*PAGE*:
VI Lenin, 1915 (Collected Works, Vol. 21, pp.407-414)
The Revolutionary Proletariat and The Right Of Nations To Self-Determination
Like most programmes or tactical resolutions of the Social-Democratic parties,
the Zimmerwald Manifesto proclaims the 'right of nations to self-determination'.
In Nos. 252 and 253 of Berner Tagwacht, Parabellum has called 'illusory' 'the
struggle for the non-existent right to self-determination', and has contraposed
to it 'the proletariat’s revolutionary mass struggle against capitalism', while
at the same time assuring us that 'we are against annexations'(an assurance is
repeated five times in Parabellum’s article), and against all violence against
nations.
The arguments advanced by Parabellum in support of his position boil down to an
assertion that today all national problems, like those of Alsace-Lorraine,
Armenia, etc., are problems of imperialism; that capital has outgrown the
framework of national states; that it is impossible to turn the clock of history
back to the obsolete ideal of national states, etc.
Let us see whether Parabellum’s reasoning is correct.
First of all, it is Parabellum who is looking backward, not forward, when, in
opposing working-class acceptance 'of the ideal of the national state', he looks
towards Britain, France, Italy, Germany, i. e., countries where the movement for
nalional liberation is a thing of the past, and not towards the East, towards
Asia, Africa, and the colonies, where this movement is a thing of the present
and the future. Mention of India, China, Persia, and Egypt will be sufficient.
Furthermore, imperialism means that capital has outgrown the framework of
national states; it means that national oppression has been extended and
heightened on a new historical foundation. Hence, it follows that, despite
Parabellum, we must link the revolutionary struggle for socialism with a
revolutionary programme on the national question.

*PROMPT 1*: According to the article on self-determination, why is it Parabellum who looks backward rather than forward? Answer in one to three sentences.
*PROMPT 2*: Carry on the article on self-determination, starting after its last sentence.
None of the rows are needed for the work on this article.

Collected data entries
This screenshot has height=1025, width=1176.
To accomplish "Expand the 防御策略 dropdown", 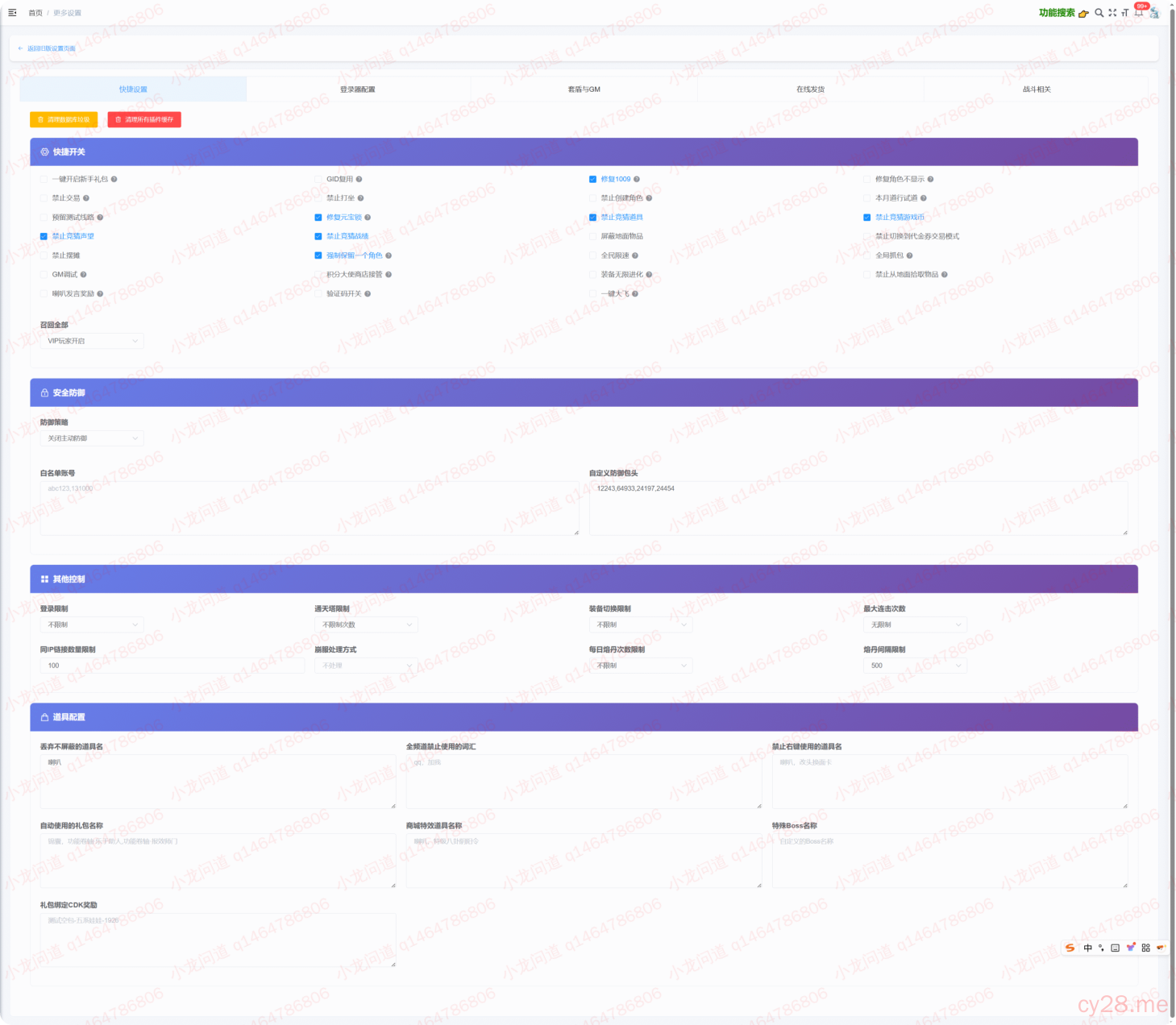I will click(x=92, y=439).
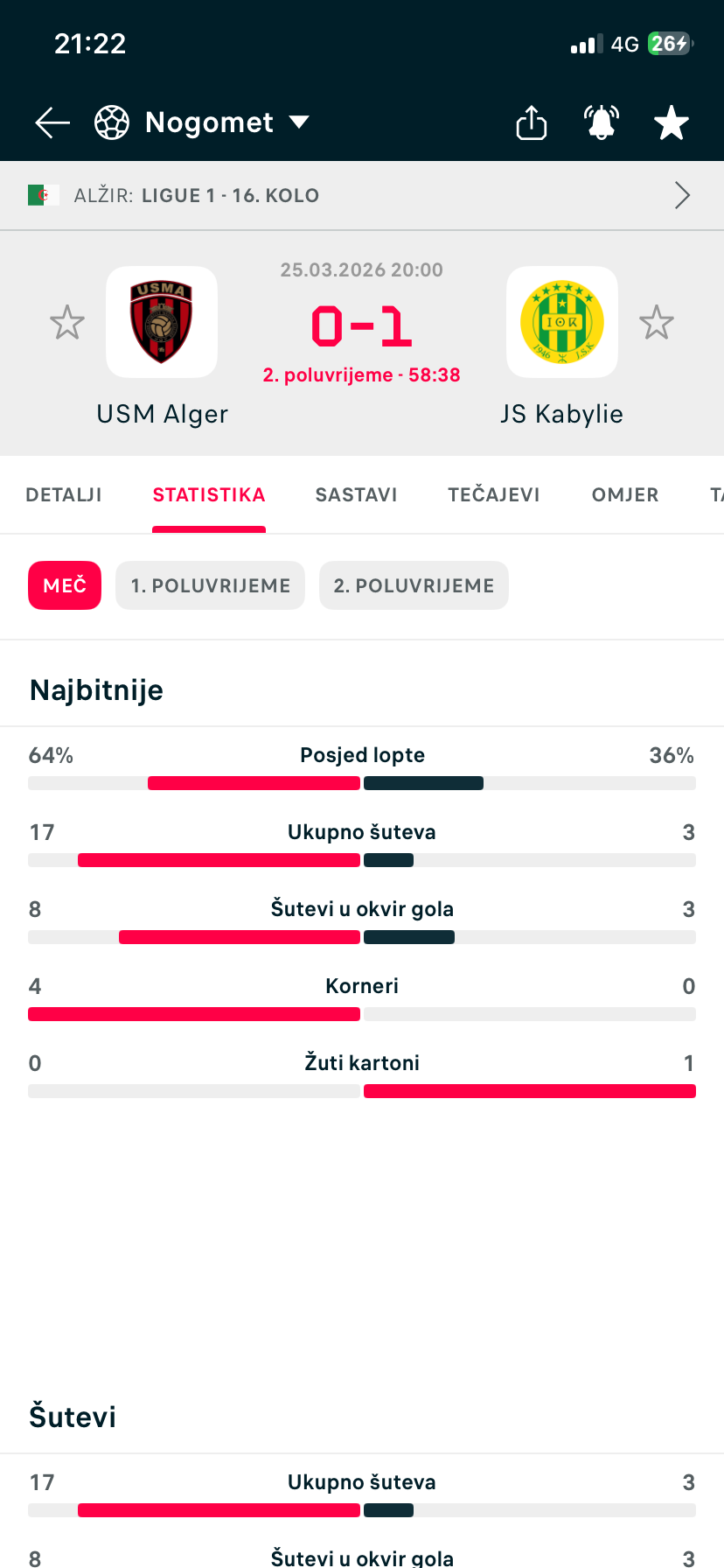Switch to the Sastavi tab

pos(356,495)
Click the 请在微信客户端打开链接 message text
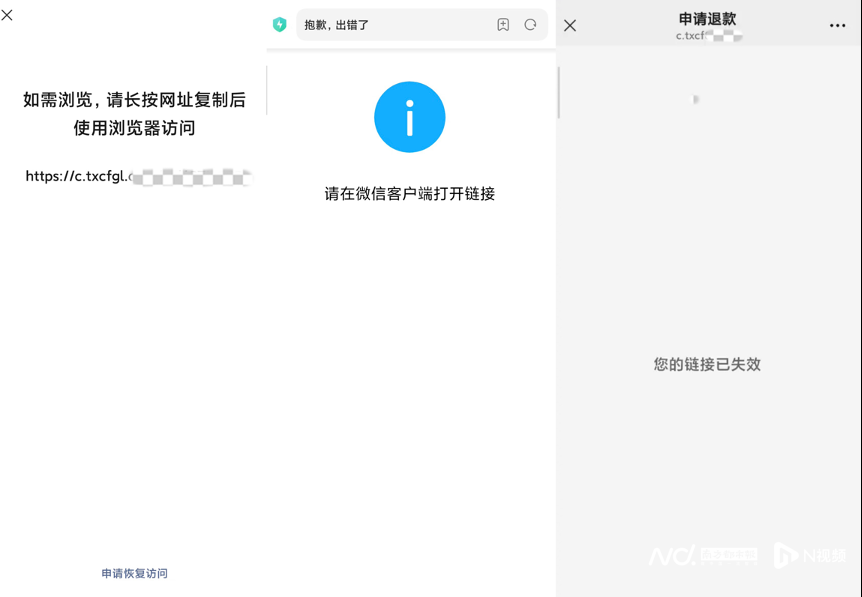 coord(409,193)
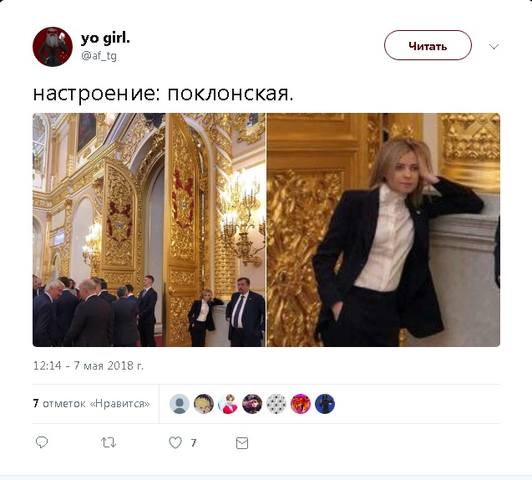
Task: Open the seventh liker's dark blue avatar
Action: (325, 404)
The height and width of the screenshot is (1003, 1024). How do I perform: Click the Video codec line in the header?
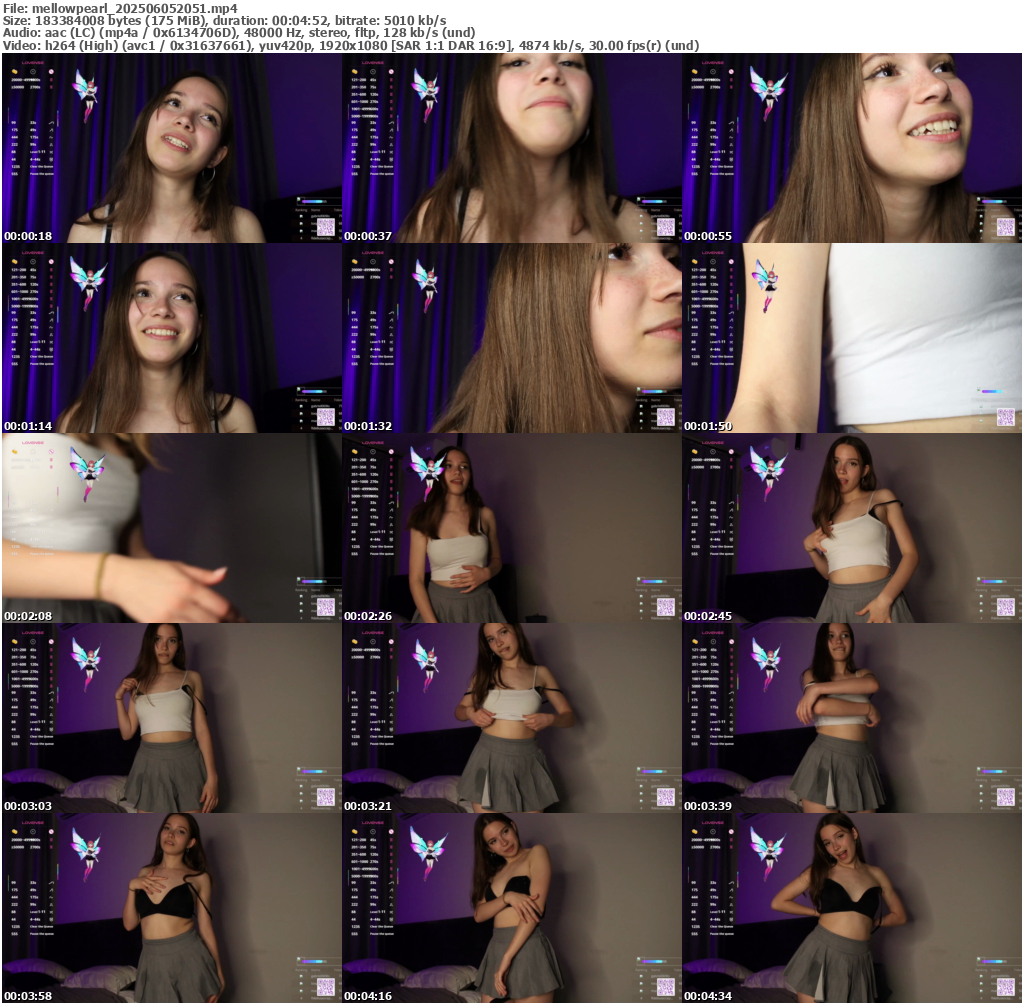350,45
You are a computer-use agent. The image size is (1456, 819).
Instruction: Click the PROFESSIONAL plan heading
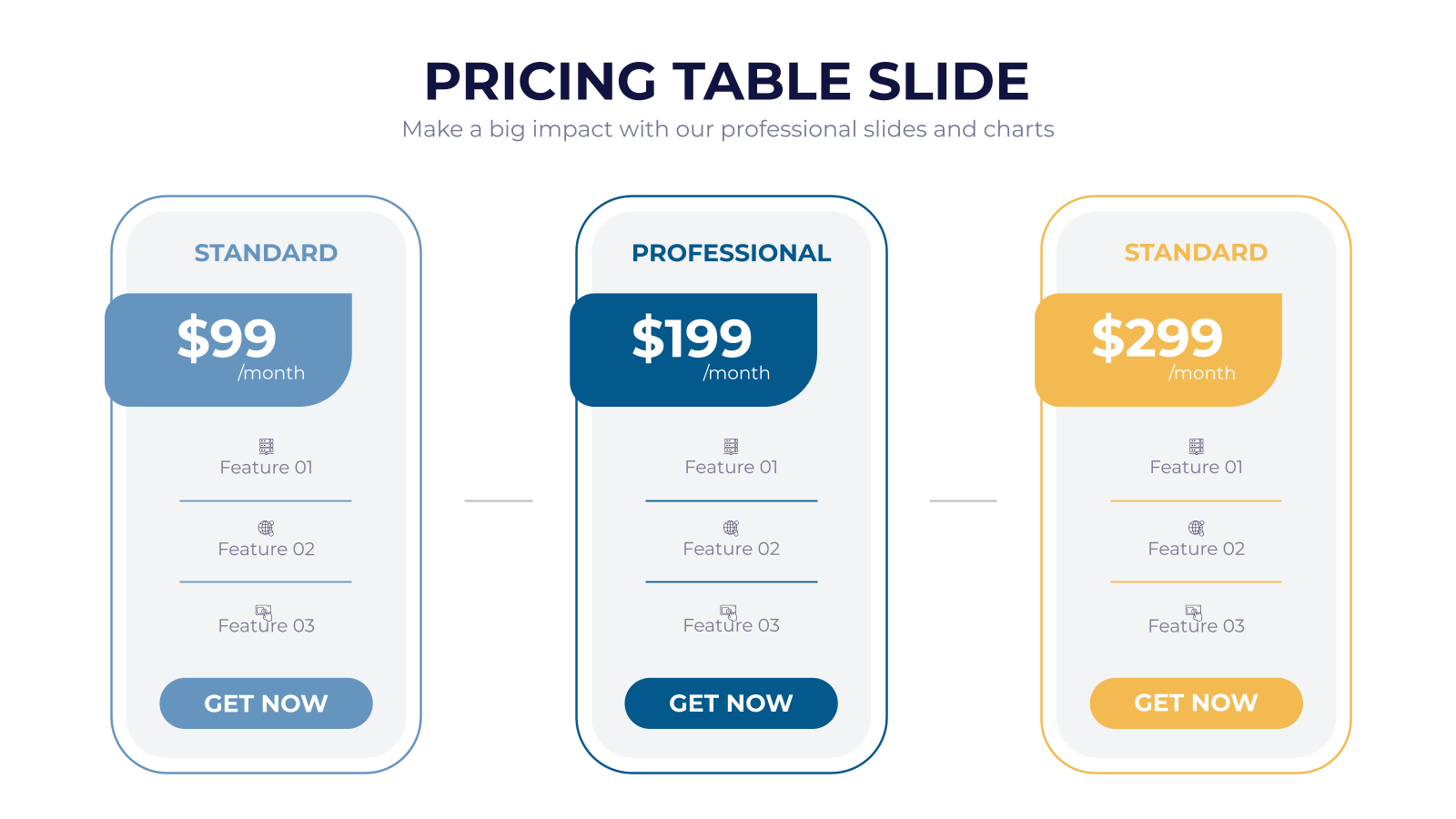tap(731, 253)
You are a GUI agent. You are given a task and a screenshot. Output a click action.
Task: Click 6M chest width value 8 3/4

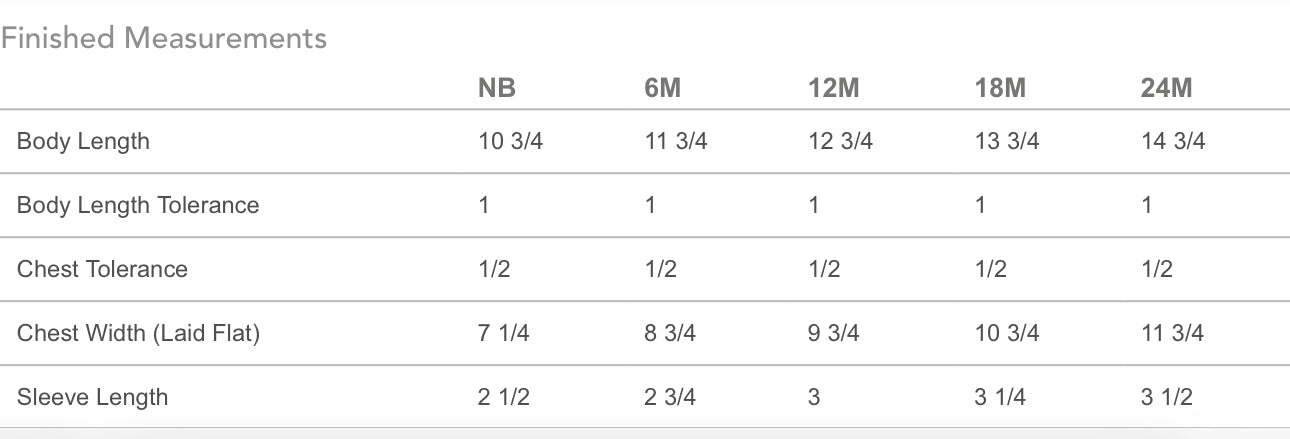pyautogui.click(x=670, y=333)
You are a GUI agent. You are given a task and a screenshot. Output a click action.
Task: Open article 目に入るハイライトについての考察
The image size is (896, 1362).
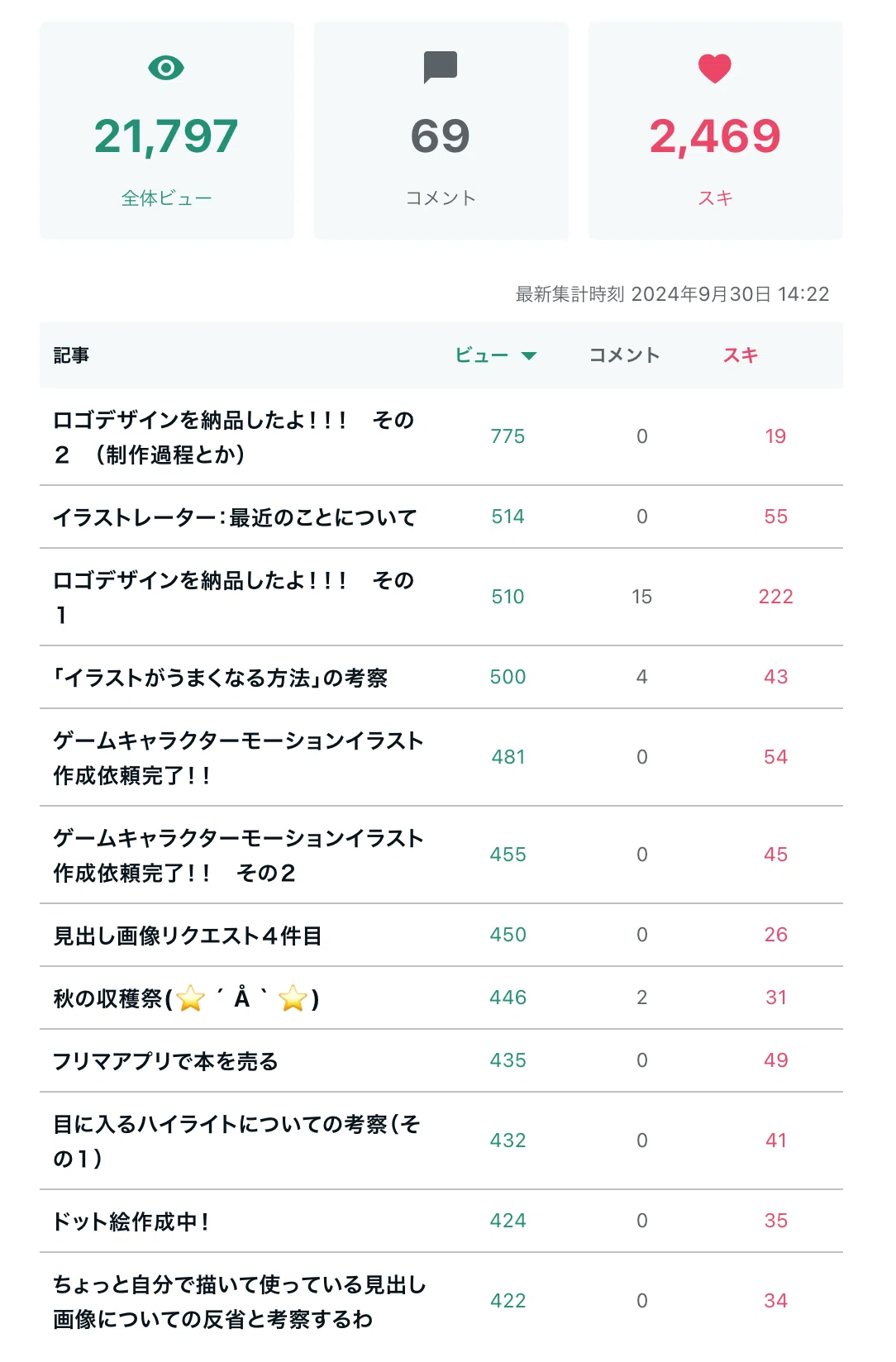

*EXPECTED ANSWER 1*: When Parabellum argues against the ideal of the national state, he looks to Britain, France, Italy, and Germany, where the movement for national liberation is a thing of the past. He does not look to the East, to Asia, Africa, and the colonies, such as India, China, Persia, and Egypt, where that movement belongs to the present and the future.

*EXPECTED ANSWER 2*:
From what Parabellum says, it appears that, in the name of the socialist
revolution, he scornfully rejects a consistently revolutionary programme in the
sphere of democracy. He is wrong to do so. The proletariat cannot be victorious
except through democracy, ie, by giving full effect to democracy and by linking
with each step of its struggle democratic demands formulated in the most
resolute terms. It is absurd to contrapose the socialist revolutlon and the
revolutionary struggle against capitalism to a single problem of democracy, in
this case, the national question. We must combine the revolutionary struggle
against capitalism with a revolutionary programme and tactics on all democratic
demands: a republic, a militia, the popular election of officials, equal rights
for women, the self-determillation of nations, etc. While capitalism exists,
these demands—all of them—can only be accomplished as an exception, and even
then in an incomplete and distorted form. Basing ourselves on the democracy
already achieved, and exposing its incompleteness under capitalism, we demand
the overthrow of capitalism, the expropriation of the bourgeoisie, as a
necessary basis both for the abolition of the poverty of the masses and for the
complete and all-round institution of all democratic reforms. Some of these
reforms will be started before the overthrow of the bourgeoisie, others in the
course of that overthrow, and still others after it. The social revolution is
not a single battle, but a period covering a series of battles over all sorts of
problems of economic and democratic reform, which are consummated only by the
expropriation of the bourgeoisie. It is for the sake of this final aim that we
must formulate every one of our democratic demands in a consistently
revolutionary way. It is quite conceivable that the workers of some particular
country will overthrow the bourgeoisie before even a single fundamental
democratic reform has been fully achieved. It is, however, quite inconceivable
that the proletariat, as a historical class, will be able to defeat the
bourgeoisie, unless it is prepared for that by being educated in the spirit of
the most consistent and resolutely revolutionary democracy.
Imperialism means the progressively mounting oppression of the nations of the
world by a handful of Great Powers; it means a period of wars between the latter
to extend and consolidate the oppression of nations; it means a period in which
the masses of the people are deceived by hypocritical social-patriots, i.e.,
individuals who, under the pretext of the 'freedom of nations', 'the right of
nations to self-determination', and 'defence of the fatherland', justify and
defend the oppression of the majority of the world’s nations by the Great
Powers.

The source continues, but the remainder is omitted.